Ich erinnere mich gut daran, daß ich für eine ähnliche Aussage in einer Geschichts-LK-Klausur nur 2 Punkte bekam :red:
Diese "Sündenbock-Sache" spielte sicher eine Rolle, jedoch darf man nicht auf den Gedanken kommen, daß anstatt der Juden jede andere x-beliebige Minderheit zum Ziel der Nazis hätten werden können. Wie schon angeführt, war der Antisemitismus uralt. Man sah die "Mitschuld der Juden an der Niederlage" nur als weiteres Mosaiksteinchen im Bild.
Dieser "zusätzliche Eintrag im Sündenregister" erklärt aber noch nicht, wie sich der schon lange vorhandene Antisemitismus plötzlich so in Extrem steigern konnte.
Ich könnte mir vorstellen, es hing damit zusammen, daß die Kräfte Einfluß und politische Macht bekamen, deren Antisemitismus bereits lange vorher Bestandteil ihrer Ideologie waren. Sie wurden aber nicht wegen ihrem Antisemitismus gewählt, sondern brachten ihn im Gepäck mit...
Die Ideen von Freiheit, Gleichheit, Brüderlichkeit (1789) stellten im 19. Jahrhundert die Weichen in Richtung (formaler) Gleichberechtigung der Juden. Diese Entwicklung fand aber nicht nur Beifall. Sie stieß auch auf Widerstand. Gegen die Assimiliation der Juden wandte sich eine rassisch begründete antisemtische Propaganda. So sehr sich der einzelne Jude auch seiner Umgebung anpasste, er blieb - in den Augen der Antisemiten - aufgrund seiner Abstammung doch ein Jude: "er mag einen deutschen Pass haben, aber eben kein deutsches Blut".

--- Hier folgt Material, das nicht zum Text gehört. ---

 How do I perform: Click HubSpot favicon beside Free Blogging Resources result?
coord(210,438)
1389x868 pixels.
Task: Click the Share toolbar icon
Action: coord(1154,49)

Im Kaiserreich (1871-1918) waren schon in der ersten Wirtschaftskrise (Gründerkrise) Rassismus und Antisemitismus vernehmbar. Wenig später entstanden die ersten antisemitischen Parteien. Hauptträger des Antisemitismus waren die völkischen Verbände:
Antisemitismus
Im 1. WK schürten diese Verbände, die wiederum im Offizierskorps besonders starken Einfluss hatten, den Antisemitismus. Mehr noch: er begann sich zu radikalisieren.
Hier ist insb. die Agitation um die sog. Judenzählung vom 1.11.1916 zu nennen. Die Juden wurden verdächtigt, "feige Drückeberger" und Schieber zu sein, die mit knappen Lebensmitteln Geschäfte machen:
Judenzählung – Wikipedia - Die Zählung wurde übrigens abgebrochen und ihre Ergebnisse geheim gehalten, als sich zeigte, dass sich in Relation zur Gesamtbevölkerung mehr Juden als Nichtjuden am Kriegseinsatz beteiligten, freiwillig zur Front gemeldet hatten und seltener von Frontdiensten befreit worden waren.
Ferner ist in diesem Zusammenhang auch noch die Agitation gegen die Zuwanderung von Ostjuden zu nennen, mit der die Bevölkerung ebenfalls stak verunsichert wurde. Hier müsste ich noch nach einem entsprechenden Link bzw. Buchtip suchen.
Meiner Meinung nach liegt der Schlüssel zum Verständnis der Radikalisierung des Antismitismus in der Zeit des 1. WK, in der von völkischer Seite unentwegt die Propagandatrommel gegen "die Juden" geschlagen wurde und das Schicksal des Landes mit dem "Kampf gegen die Juden" verknüpft wurde.